Tanpa disadari, kegiatan petani dengan
bertanam sudah memberi sumbangan oksigen yang penting bagi kehidupan banyak
mahluk, terutama manusia. Oleh karena itu, tindakan membiarkan lahan terbuka
dari vegetasi, adalah tercela. Naungan vegetasinya masih dapat dimanfaatkan
untuk tanaman yang cocok di keteduhan. Hasilnya, tutupan vegetasi
bertingkat-tingkat (stratifikasi) dari tanaman yang punya potensi macam-macam.
Perilaku berorientasi
lingkungan
Memperoleh
hasil usaha yang maksimal adalah tujuan dari setiap petani dalam mengelola
tanah dan tanamannya. Tetapi perlu diingat bahwa usaha pertanian merupakan
kegiatan hidup yang sangat erat dengan lingkungan alam. Sebab, dalam sejarah
perkembangannya manusia mulai memasuki interaksi biotik-biotik yang terjadi di
alam bebas, kemudian petani memanipulasinya sejauh tidak mengganggu alam.
Keadaan ini ternyata telah berhasil menopang manusia hidup sampai saat ini.
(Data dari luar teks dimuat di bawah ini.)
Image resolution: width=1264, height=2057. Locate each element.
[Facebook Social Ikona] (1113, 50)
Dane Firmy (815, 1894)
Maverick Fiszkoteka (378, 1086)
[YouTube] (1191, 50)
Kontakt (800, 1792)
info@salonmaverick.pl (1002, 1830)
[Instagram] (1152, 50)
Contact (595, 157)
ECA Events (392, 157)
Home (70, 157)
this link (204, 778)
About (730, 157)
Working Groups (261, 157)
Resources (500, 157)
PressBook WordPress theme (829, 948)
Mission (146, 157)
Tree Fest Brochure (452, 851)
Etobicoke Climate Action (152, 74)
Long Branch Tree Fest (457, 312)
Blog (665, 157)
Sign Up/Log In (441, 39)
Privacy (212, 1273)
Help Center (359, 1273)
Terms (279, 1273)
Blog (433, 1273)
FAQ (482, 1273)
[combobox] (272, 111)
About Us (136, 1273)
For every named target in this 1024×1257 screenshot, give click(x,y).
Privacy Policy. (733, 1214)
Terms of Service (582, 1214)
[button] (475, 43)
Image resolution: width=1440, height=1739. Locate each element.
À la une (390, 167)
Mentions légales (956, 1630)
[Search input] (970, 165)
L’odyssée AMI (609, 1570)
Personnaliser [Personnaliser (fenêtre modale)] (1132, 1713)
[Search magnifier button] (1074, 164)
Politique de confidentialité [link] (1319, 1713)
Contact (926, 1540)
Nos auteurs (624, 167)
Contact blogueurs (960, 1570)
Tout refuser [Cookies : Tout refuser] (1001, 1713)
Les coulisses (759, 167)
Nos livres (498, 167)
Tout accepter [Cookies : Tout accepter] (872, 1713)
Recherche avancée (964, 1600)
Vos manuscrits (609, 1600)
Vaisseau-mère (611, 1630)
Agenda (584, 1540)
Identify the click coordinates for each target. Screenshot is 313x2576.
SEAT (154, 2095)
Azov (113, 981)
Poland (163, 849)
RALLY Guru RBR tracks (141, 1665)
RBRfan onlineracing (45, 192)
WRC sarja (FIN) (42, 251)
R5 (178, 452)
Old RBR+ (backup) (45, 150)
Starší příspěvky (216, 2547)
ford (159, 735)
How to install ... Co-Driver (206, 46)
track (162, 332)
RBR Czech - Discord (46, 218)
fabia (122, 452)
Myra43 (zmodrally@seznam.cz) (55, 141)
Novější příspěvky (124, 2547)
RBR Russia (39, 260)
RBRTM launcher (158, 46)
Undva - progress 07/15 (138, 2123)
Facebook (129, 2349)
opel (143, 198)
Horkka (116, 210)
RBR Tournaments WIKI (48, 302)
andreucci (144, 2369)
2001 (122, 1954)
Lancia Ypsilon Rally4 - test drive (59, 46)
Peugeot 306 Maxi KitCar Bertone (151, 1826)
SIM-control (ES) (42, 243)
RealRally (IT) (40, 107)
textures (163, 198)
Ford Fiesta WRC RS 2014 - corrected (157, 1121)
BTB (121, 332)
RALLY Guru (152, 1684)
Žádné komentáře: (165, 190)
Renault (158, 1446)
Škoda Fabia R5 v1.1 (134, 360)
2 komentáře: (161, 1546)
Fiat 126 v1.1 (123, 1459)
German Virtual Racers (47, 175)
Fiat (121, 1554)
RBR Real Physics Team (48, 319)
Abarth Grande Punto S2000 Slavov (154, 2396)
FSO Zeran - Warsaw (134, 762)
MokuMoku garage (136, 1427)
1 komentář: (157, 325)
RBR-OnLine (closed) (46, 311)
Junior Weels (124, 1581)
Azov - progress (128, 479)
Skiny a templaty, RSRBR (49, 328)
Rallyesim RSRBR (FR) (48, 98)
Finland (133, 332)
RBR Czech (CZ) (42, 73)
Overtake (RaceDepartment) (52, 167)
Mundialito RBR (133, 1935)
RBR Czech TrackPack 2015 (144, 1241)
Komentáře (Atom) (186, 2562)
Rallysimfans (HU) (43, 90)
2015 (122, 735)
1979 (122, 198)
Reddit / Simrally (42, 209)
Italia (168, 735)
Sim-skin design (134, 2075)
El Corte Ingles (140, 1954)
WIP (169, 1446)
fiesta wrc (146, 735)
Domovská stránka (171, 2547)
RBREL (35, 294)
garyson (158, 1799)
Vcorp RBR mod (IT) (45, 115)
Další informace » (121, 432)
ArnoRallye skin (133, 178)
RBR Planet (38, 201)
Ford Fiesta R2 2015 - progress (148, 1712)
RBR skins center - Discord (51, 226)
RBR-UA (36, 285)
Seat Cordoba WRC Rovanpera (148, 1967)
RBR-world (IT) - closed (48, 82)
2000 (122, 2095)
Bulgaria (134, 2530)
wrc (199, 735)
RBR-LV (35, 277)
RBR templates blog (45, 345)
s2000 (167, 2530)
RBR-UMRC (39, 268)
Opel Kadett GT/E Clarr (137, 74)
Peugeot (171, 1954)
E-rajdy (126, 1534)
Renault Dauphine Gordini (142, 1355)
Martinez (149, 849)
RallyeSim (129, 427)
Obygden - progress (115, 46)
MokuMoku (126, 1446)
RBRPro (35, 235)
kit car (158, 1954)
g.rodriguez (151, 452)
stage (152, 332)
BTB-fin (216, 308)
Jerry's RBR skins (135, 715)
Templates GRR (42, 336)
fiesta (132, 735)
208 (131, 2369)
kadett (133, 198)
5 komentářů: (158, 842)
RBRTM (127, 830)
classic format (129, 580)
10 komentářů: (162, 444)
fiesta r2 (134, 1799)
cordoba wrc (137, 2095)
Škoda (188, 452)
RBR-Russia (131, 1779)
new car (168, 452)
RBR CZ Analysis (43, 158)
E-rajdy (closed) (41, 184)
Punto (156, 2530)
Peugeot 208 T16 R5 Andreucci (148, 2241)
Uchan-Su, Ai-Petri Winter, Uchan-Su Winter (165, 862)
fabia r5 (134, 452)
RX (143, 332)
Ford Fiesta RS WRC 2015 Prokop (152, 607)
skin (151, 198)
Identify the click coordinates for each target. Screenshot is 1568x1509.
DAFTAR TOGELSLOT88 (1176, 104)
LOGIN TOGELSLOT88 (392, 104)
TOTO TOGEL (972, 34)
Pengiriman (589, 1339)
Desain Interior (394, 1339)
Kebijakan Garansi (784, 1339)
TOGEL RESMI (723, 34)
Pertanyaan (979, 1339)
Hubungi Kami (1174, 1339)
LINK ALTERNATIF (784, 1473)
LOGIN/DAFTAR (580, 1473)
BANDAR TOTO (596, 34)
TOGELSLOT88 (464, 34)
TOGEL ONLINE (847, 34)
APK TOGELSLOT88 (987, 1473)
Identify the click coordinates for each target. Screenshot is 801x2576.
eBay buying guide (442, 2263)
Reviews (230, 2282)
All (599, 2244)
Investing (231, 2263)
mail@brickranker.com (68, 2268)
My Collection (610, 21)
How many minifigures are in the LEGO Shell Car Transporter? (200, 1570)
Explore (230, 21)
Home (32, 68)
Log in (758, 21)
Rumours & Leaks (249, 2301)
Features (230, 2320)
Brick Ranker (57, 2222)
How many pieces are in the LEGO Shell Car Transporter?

Akhir-akhir ini kebutuhan hasil pertanian semakin meluas pemanfaatannya,
sementara kemampuan pengetahuan untuk menggali potensi yang dimiliki tanaman
dan tanah belum selesai, sehingga terjadi berbagai ketimpangan.
Di tengah situasi seperti itu petani
berusaha memenuhi tuntutan tsb, dengan cara untuk bertindak berlebihan. Pupuk,
pertisida, pengolahan tanah dilakukan dengan dosis tinggi, frekwensi pemakaian
yang besar, tanpa mengetahui secara mendalam akibat buruknya di kemudian hari.
Pupuk dan pestisida dicampur melewati takaran, dengan pengertian makin banyak
makin baik berhasil, hanyalah berjangka pendek. Musim-musim berikutnya berbagai
bencana mulai berdatangan, seperti gagal panen, hama mengamuk, dan tanah sulit
diolah.
Rupanya
perlu diingat petani, bahwa lingkungan pertanian, terutama tanaman, tanah, dan
air mempunyai keterbatasan untuk menopang hasil yang akan dipanen. Oleh karena
itu, mencapai hasil optimum harus dirasa cukup. Seperti prinsip pembangunan
berkelanjutan, batas optimum hasil inilah yang harus ditingkatkan, bukannya
tujuan maksimal. Dalam pada keadaan optimum berbagai faktor yang mendukung
diperoleh produk berada dalam keadaan seimbang berkelanjutan.
Dalam era globalisasi, berbagai
keinginan atau pengaruh dari luar sampai kepada petani biasanya mengajak untuk
meningkatkan produk pertanian baik kualitas maupun kuantitas.Bibit-bibit hasil
rekayasa genetika sudah banyak diintroduksi ke Indonesia. Apakah bibit-bibit
itu sudah diuji kelayakannya ditanam di lokasi tertentu bukan lagi kewenangan
petani. Petani harus mengelola tanaman dengan mengikuti satu paket cara yang
tidak dapat dirubah-rubah semau sendiri. Ini mengingatkan kita akan masuknya
program Revolusi Hijau di tahun 60-an, dengan segala dampak positif negatifnya.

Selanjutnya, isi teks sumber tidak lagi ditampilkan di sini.